Russian President Vladimir Putin says there are no obstacles left for Iran to join the Shanghai Cooperation Organisation (SCO), a regional security and economic cooperation body led by China and Russia.

“We believe that after Iran’s nuclear problem was solved and United Nations sanctions lifted, there have been no obstacles left (for Iran’s membership in the SCO),” Putin told an SCO summit in the Uzbek capital Tashkent on Friday.

Earlier, reports from the summit said SCO members had failed to initiate the accession process for Iran which expected to make it into the emerging power group after the lifting of sanctions.

“We failed to reach an agreement with our colleagues this time, but the work continues,” special Russian envoy to the SCO Bakhtiyor Khakimov said.

He said there were no objections to the idea of Iran’s full membership “in principle,” but there were “technical nuances” related to the timing which he did not elaborate.

“The Russian position is clear in its support of initiating the SCO admission process [for Iran] without delays, if possible,” Khakimov said.

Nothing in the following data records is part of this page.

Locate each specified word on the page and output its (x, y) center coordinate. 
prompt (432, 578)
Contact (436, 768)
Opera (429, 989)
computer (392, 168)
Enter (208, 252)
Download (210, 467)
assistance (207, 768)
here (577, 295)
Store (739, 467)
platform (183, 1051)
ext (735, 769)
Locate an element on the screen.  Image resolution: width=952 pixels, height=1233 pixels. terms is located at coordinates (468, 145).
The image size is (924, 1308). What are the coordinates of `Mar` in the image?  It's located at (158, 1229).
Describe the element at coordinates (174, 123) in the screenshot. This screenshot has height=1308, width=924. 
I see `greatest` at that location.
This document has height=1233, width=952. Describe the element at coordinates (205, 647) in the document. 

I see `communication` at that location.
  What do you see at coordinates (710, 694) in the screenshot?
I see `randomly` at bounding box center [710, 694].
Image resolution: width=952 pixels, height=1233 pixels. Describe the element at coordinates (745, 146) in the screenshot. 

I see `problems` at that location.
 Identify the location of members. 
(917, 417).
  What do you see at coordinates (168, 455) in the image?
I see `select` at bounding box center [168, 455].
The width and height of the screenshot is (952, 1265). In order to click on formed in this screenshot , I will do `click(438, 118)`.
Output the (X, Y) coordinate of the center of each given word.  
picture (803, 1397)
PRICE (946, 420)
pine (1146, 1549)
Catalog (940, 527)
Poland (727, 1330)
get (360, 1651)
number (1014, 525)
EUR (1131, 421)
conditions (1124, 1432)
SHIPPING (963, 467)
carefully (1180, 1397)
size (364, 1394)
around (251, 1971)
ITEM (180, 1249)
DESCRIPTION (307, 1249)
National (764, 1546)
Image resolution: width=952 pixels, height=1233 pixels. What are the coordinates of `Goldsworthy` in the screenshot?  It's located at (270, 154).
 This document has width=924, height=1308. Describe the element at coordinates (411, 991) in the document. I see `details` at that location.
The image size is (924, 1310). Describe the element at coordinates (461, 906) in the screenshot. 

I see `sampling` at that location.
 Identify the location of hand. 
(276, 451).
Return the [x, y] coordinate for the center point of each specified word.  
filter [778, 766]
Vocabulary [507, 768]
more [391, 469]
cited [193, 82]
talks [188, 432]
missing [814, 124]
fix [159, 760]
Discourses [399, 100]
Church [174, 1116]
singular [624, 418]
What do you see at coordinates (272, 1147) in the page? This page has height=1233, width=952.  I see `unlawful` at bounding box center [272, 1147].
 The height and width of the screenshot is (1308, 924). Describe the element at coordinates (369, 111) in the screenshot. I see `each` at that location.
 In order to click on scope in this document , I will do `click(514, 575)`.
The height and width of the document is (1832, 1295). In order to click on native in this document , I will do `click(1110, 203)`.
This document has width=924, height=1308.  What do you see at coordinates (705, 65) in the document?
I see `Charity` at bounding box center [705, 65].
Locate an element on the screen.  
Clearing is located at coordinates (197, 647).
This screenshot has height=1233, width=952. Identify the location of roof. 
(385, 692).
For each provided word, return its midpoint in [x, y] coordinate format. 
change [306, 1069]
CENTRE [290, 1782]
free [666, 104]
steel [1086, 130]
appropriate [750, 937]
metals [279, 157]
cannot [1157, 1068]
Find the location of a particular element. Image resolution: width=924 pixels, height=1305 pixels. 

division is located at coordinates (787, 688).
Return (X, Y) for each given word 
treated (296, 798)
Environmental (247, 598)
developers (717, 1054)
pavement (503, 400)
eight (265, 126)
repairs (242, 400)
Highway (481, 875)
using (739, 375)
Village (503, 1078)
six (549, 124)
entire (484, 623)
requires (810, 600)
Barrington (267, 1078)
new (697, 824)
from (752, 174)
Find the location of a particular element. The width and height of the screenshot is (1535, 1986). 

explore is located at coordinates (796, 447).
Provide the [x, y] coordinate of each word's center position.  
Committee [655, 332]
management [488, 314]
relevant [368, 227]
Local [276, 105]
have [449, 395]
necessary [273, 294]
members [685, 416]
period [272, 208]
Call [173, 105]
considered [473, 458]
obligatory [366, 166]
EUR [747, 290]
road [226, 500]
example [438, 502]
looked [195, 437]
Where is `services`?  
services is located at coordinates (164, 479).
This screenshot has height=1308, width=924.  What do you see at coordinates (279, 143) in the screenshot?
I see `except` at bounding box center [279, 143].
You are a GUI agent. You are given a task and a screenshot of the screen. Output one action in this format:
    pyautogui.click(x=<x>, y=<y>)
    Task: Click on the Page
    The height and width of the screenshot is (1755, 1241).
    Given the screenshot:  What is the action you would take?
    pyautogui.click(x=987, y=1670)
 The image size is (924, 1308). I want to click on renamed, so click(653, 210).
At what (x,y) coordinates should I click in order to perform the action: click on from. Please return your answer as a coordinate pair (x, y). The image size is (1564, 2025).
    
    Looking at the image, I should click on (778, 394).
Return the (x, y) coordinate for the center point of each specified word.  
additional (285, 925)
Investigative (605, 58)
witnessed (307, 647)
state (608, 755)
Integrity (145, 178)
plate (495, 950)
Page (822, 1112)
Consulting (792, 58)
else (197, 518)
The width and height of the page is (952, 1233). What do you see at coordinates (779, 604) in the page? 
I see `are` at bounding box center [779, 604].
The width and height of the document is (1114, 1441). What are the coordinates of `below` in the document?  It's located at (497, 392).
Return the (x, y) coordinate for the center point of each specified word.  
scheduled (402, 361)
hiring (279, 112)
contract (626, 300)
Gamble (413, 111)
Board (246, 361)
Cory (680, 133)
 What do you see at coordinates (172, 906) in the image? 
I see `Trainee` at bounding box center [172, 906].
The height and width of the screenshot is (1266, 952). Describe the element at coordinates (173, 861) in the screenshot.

Iranian Foreign Minister Mohammad Javad Zarif arrived in Tashkent early Friday to attend the summit. The country, which has an observer status on the SCO, had sent President Hassan Rouhani to the forum held in the Russian city of Ufa last year.

Iran has long sought membership in the SCO but the group kept the country waiting until it reached an agreement with the US, Europe and other key international players on its nuclear program.

With the addition of Iran, the group would control around a fifth of the world’s oil and represent nearly a half of the global population.

Russian Putin and his Chinese counterpart Xi Jinping are attending the Tashkent summit as is Indian Prime Minister Narendra Modi.

The organization is expected to get India and Pakistan on its roster even as the two atomic archrivals would have to wait until the 2017 summit for a formal seat among its members.

There is optimism that the entry of India and Pakistan into the grouping will have a sobering effect on the two countries’ strained relations.

The SCO was founded in 2001 and has six full members, namely Kazakhstan, China, Kyrgyzstan, Russia, Tajikistan, and Uzbekistan. Afghanistan, India, Mongolia, Belarus, India, and Pakistan are also observer members.

At the 15th anniversary of its establishment, the SCO is expected to release a declaration upon finalization in Tashkent.

The SCO has sought unity with the BRICS group of world countries – Brazil, India, South Africa, China and Russia. The two bodies have agreed to coordinate efforts to keep their economies stable, launched a development bank and agreed on a currency pool.